Page extract =

Amy Davidson is an American actress. She is known for playing Kerry Hennessy in the ABC sitcom 8 Simple Rules.

Early life and education
Born in Phoenix, Davidson was raised by educators. Her father was a principal at El  Mirage Elementary School, and her mother was an English teacher at Desert Foothills Junior High School. Her parents enrolled her in dance classes as a young child. While attending Shadow Mountain High School, she began appearing in advertisements. Her acting coach encouraged her to move to Hollywood.

Career
After appearing in the TV movie The Truth About Jane and an episode of the drama series Judging Amy, she was cast in the Mary-Kate and Ashley Olsen series So Little Time. 
Beginning in 2002, she then portrayed Kerry Hennessy in all 76 episodes of the aforementioned 8 Simple Rules. She guest-starred on the sitcom Malcolm in the Middle and in the Hallmark Channel film Annie's Point opposite Betty White and Richard Thomas. Other roles include the film Goyband, in which she stars as a young Orthodox Jewish girl who falls for an ex-boyband pop star (Adam Pascal) who performs at her family's hotel in the Catskill Mountains.

Work to do =
(a) Return the passage of the Amy Davidson biography from "Beginning in 2002, she" up to and including "the Catskill Mountains.", word for word.
(b) Please resume the Amy Davidson biography, continuing from its final sentence.

Records supplied =
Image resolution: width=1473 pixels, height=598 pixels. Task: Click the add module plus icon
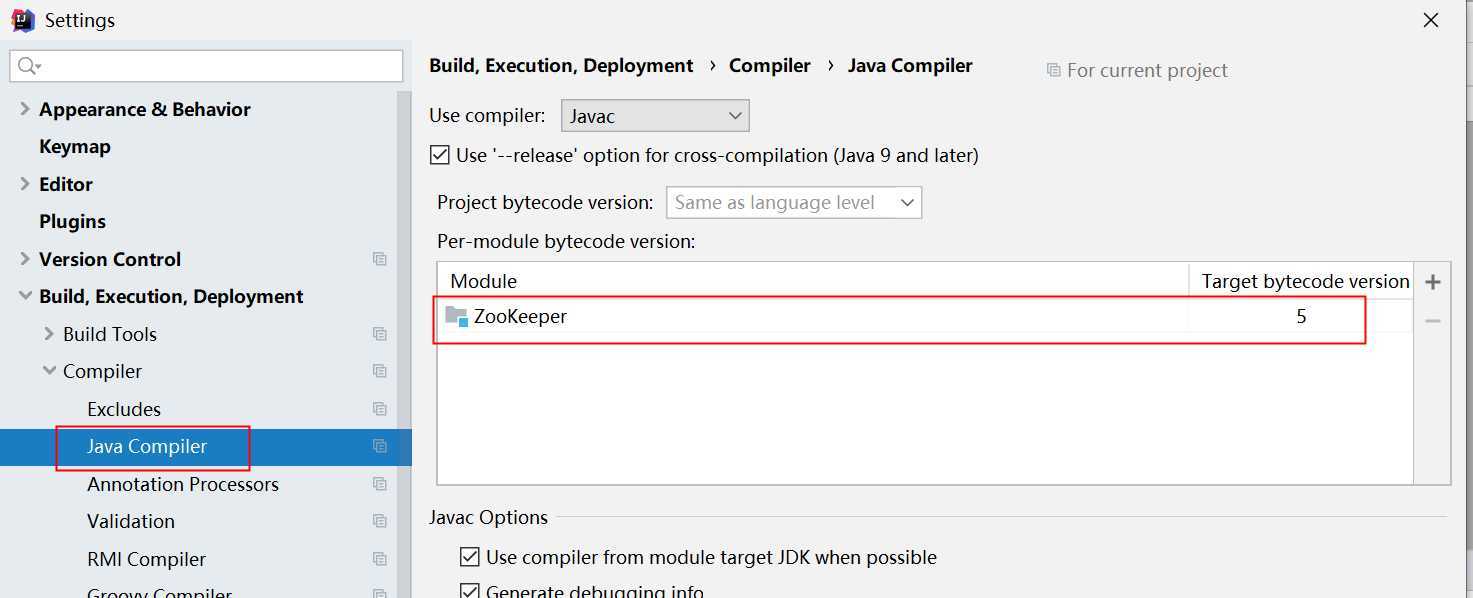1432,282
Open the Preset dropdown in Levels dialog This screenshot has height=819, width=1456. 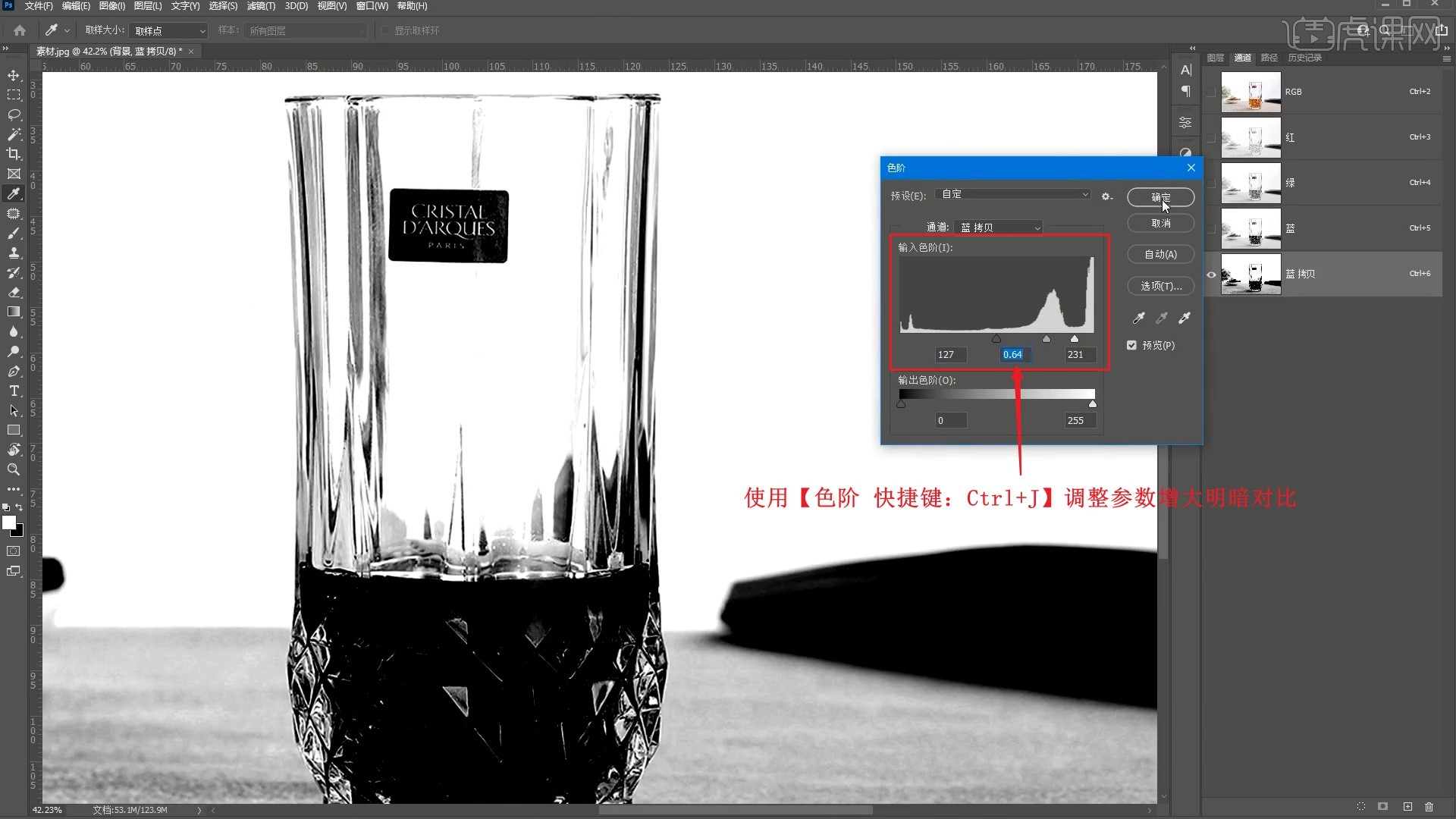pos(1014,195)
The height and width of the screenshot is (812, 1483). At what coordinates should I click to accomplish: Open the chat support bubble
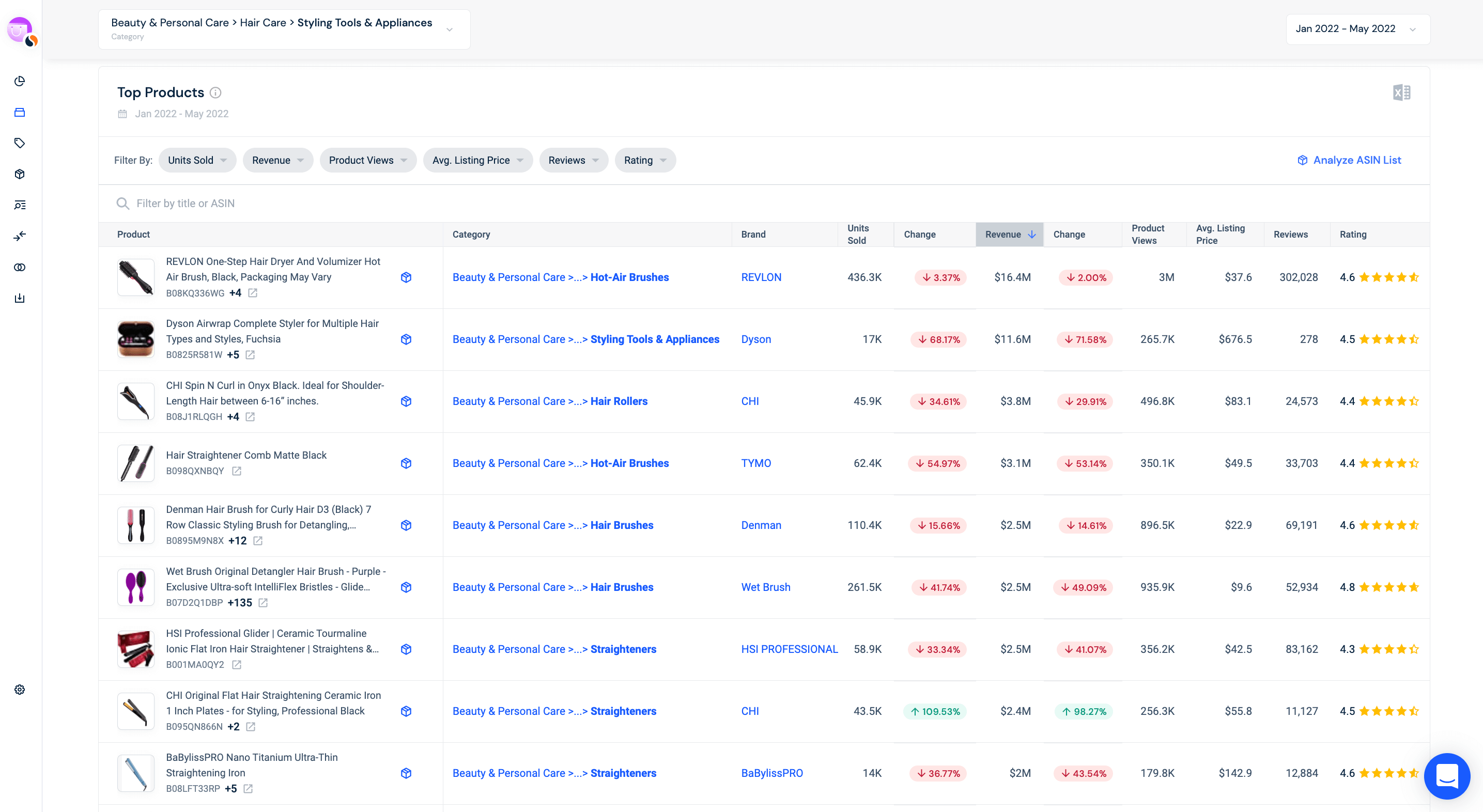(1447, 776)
==
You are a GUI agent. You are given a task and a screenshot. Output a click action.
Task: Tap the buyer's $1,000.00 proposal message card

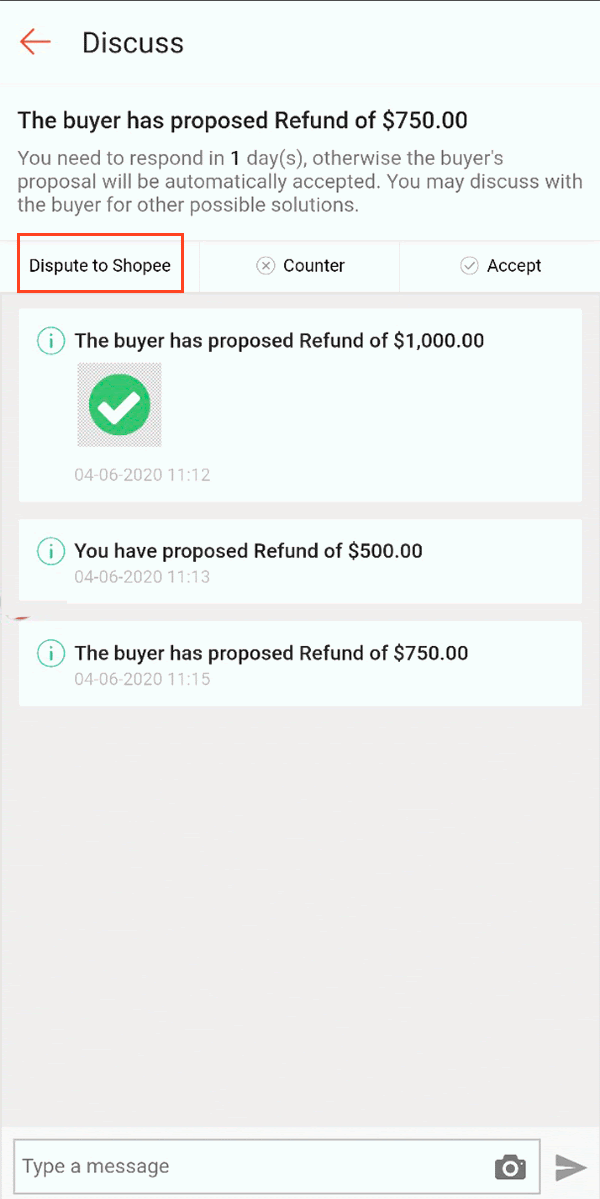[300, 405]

Answers to each task =
(a)
Beginning in 2002, she then portrayed Kerry Hennessy in all 76 episodes of the aforementioned 8 Simple Rules. She guest-starred on the sitcom Malcolm in the Middle and in the Hallmark Channel film Annie's Point opposite Betty White and Richard Thomas. Other roles include the film Goyband, in which she stars as a young Orthodox Jewish girl who falls for an ex-boyband pop star (Adam Pascal) who performs at her family's hotel in the Catskill Mountains.

(b)
Davidson also runs a fashion and lifestyle blog.

Personal life
Davidson married actor Kacy Lockwood on May 1, 2010. On November 2, 2015, Davidson announced on Instagram that they were expecting their first child. She gave birth to their son on March 1, 2016.

Filmography

Film

Television

References

External links

Living people
20th-century American actresses
21st-century American actresses
Actresses from Phoenix, Arizona
American television actresses
Year of birth missing (living people)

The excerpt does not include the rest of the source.